> [TEXT SHOWN]:
= = = = =
Re: Adding support for Default partition in partitioning

From: Ashutosh Bapat <ashutosh(dot)bapat(at)enterprisedb(dot)com>
To: Jeevan Ladhe <jeevan(dot)ladhe(at)enterprisedb(dot)com>
Cc: Beena Emerson <memissemerson(at)gmail(dot)com>, Amit Langote <Langote_Amit_f8(at)lab(dot)ntt(dot)co(dot)jp>, Rajkumar Raghuwanshi <rajkumar(dot)raghuwanshi(at)enterprisedb(dot)com>, Robert Haas <robertmhaas(at)gmail(dot)com>, Rahila Syed <rahilasyed90(at)gmail(dot)com>, PostgreSQL-development <pgsql-hackers(at)postgresql(dot)org>
Subject: Re: Adding support for Default partition in partitioning
Date: 2017-06-12 04:09:25
Message-ID: CAFjFpRfvrgZxT8ycSYGNb23nNgiSh6+JT+D57F-sQ1kXey7h5w@mail.gmail.com
Views: Raw Message | Whole Thread | Download mbox | Resend email
Thread:
Lists: pgsql-hackers

While the refactoring seems a reasonable way to re-use existing code,
that may change based on the discussion in [1]. Till then please keep
the refactoring patches separate from the main patch. In the final
version, I think the refactoring changes to ATAttachPartition and the
default partition support should be committed separately. So, please
provide three different patches. That also makes review easy.
= = = = =
> [COLLECTED DATA]:
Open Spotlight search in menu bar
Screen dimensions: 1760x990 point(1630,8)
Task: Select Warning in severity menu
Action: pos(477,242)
= = = = =
Answer these questions about the message on default partition support:
1. On what date was the message sent?
2. How many separate patches does the writer ask for?
3. To which mailing list was the message posted?

> [COMPLETE RESPONSE]:
1. 2017-06-12
2. Three
3. pgsql-hackers